**Çözülecek Görevler:**
a) Suskun toplum üzerine yazılmış metinde kimin dizeleri yazarın aklına geliyor?
b) Suskun toplum üzerine yazılmış metinde "Sizce de toplumda" ile "gibi korkunçsun kardeşim." arasındaki bölümü, her iki ifade de dahil olmak üzere, kelimesi kelimesine aktarınız.
c) Suskun toplum üzerine yazılmış metinde alıntılanan dizelerde "kardeşim" diye seslenilen kişi, "gibisin" kalıbıyla hangi hayvanlara benzetiliyor? Hepsini sıralayınız.

**Belge:**
_ _ _ _ _
SUSKUN TOPLUMU SEVİYORLAR İTAAT ETMEYENLERİ EZİYORLAR

SUSKUN TOPLUMU SEVİYORLAR İTAAT ETMEYENLERİ EZİYORLAR

Sizce de öyle değil mi sevgili arkadaşlarım.
Her gün bu sayfada boş gevezeliklere katlanan dostlarım.

Sizce de toplumda bir suskunluk göze çarpmıyor mu?
Sanki günden-güne kaplumbağa gibi kabuğunun içerisine saklanmıyor mu?

Bak bu benzetmeyi yapınca, birdenbire yine aklıma -vatan haini- Nazım Hikmet’in dizeleri geliverdi.
Ne’mi diyordu dizelerinde Nazım Hikmet;

“Akrep gibisin kardeşim.
Korkak bir karanlık içindesin akrep gibi
Serçe gibisin kardeşim,
Serçenin telaşı içindesin.
Midye gibisin kardeşim,
Midye gibi kapalı, rahat.
Ve sönmüş bir yanardağ ağzı gibi korkunçsun kardeşim.
Bir değil,
beş değil,
yüz milyonlarsın maalesef.
koyun gibisin kardeşim,
Gocuklu celep kaldırınca sopasını
sürüye katılıverirsin hemen
ve adeta mağrur koşarsın salhaneye
Dünyanın en tuhaf mahlukusun yani
hani şu derya içre olup,
deryayı bilmeyen balıktan da tuhaf
Ve bu dünyada, bu zulüm
senin sayende
Ve açsak, yorgunsak, alkanlar içindeysek eğer
ve hala şarabımızı vermek için üzüm gibi eziliyorsak
kabahat senin
-demeye de dilim varmıyor ama-
kabahatın çoğu senin be kardeşim.”
_ _ _ _ _
**Verilen Malzeme:**
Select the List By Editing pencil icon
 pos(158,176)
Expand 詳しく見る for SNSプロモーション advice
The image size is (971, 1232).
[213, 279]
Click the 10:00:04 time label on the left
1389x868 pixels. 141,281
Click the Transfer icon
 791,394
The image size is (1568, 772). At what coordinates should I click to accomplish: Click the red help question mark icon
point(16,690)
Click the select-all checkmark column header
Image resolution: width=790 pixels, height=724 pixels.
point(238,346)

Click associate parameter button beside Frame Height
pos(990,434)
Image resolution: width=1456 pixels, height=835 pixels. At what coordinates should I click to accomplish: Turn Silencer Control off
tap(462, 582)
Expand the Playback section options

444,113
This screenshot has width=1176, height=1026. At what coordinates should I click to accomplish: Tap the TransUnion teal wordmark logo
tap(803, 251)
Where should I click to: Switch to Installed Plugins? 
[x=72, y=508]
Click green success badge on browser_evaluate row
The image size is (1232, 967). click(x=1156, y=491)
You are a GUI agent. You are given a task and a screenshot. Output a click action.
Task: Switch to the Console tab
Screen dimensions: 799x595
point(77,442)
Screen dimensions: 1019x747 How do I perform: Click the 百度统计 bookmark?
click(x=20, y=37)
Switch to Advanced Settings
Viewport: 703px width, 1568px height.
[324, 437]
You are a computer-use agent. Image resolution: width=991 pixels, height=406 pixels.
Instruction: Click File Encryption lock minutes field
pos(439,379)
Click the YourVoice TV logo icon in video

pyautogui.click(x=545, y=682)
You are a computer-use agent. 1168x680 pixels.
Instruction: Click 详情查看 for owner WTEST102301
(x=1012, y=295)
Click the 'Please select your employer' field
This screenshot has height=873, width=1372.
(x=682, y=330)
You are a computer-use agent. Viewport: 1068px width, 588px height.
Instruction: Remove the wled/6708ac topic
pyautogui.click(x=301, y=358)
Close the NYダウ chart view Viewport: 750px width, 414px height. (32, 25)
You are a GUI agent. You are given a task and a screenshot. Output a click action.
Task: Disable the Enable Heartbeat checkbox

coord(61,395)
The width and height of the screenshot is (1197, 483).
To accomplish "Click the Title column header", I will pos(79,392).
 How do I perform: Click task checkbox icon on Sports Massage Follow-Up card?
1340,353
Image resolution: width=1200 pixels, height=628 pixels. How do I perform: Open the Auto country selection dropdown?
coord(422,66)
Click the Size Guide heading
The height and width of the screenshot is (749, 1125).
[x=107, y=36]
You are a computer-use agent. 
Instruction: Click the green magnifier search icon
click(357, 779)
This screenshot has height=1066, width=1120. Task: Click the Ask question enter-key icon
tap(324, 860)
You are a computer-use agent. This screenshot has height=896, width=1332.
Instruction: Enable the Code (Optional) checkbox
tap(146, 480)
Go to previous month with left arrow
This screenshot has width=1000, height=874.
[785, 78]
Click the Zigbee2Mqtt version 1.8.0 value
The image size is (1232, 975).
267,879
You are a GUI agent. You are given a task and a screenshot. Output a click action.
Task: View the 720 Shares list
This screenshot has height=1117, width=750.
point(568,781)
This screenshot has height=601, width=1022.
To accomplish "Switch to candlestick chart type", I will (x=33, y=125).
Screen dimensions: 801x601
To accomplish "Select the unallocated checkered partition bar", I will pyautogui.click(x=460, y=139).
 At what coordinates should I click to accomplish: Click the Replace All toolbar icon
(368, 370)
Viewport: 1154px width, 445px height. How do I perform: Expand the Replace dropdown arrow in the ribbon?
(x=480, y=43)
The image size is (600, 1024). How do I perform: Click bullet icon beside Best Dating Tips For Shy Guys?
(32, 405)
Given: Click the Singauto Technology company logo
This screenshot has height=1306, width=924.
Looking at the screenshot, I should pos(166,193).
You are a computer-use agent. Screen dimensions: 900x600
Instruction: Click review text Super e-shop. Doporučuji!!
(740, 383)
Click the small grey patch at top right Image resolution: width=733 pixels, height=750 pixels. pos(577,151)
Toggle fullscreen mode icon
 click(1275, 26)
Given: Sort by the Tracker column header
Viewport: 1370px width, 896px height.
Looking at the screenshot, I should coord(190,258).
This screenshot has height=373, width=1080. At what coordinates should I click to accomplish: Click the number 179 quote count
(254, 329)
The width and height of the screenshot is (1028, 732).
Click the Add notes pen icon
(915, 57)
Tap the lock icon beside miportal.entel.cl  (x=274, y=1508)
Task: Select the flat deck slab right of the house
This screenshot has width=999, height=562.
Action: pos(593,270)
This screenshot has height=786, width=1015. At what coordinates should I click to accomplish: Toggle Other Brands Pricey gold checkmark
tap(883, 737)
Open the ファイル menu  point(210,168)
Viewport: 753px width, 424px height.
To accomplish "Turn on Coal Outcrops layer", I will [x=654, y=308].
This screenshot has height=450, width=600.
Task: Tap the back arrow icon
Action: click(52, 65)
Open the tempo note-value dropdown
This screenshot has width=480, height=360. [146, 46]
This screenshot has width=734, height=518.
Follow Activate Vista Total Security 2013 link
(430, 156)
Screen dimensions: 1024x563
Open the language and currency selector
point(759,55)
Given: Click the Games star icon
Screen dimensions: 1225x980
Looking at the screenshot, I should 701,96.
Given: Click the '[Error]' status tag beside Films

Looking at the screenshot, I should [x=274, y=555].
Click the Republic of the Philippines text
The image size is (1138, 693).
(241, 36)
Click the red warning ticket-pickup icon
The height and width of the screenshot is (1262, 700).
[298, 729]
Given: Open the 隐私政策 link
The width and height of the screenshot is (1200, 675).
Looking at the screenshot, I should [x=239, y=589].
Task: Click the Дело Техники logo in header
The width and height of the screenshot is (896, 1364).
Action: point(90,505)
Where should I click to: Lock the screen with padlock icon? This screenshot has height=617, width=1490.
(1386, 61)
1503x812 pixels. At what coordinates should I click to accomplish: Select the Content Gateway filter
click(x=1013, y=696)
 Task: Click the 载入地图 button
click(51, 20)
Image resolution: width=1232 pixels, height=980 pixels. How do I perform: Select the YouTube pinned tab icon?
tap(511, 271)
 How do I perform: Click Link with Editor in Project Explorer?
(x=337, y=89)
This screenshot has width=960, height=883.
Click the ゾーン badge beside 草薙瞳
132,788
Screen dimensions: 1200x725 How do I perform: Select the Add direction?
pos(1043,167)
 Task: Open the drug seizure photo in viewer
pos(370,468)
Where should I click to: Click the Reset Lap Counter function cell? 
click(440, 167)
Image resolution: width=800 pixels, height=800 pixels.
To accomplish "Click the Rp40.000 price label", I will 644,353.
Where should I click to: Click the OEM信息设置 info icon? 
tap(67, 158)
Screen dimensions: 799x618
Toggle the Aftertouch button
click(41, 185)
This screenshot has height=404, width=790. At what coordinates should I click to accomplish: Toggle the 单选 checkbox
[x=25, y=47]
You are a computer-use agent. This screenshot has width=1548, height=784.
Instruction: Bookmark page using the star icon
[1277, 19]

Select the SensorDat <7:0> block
_ _ _ _ _
**Görev Bazında Çözümler:**
a) Nazım Hikmet'in dizeleri.

b)
Sizce de toplumda bir suskunluk göze çarpmıyor mu?
Sanki günden-güne kaplumbağa gibi kabuğunun içerisine saklanmıyor mu?

Bak bu benzetmeyi yapınca, birdenbire yine aklıma -vatan haini- Nazım Hikmet’in dizeleri geliverdi.
Ne’mi diyordu dizelerinde Nazım Hikmet;

“Akrep gibisin kardeşim.
Korkak bir karanlık içindesin akrep gibi
Serçe gibisin kardeşim,
Serçenin telaşı içindesin.
Midye gibisin kardeşim,
Midye gibi kapalı, rahat.
Ve sönmüş bir yanardağ ağzı gibi korkunçsun kardeşim.

c) Akrep, serçe, midye, koyun.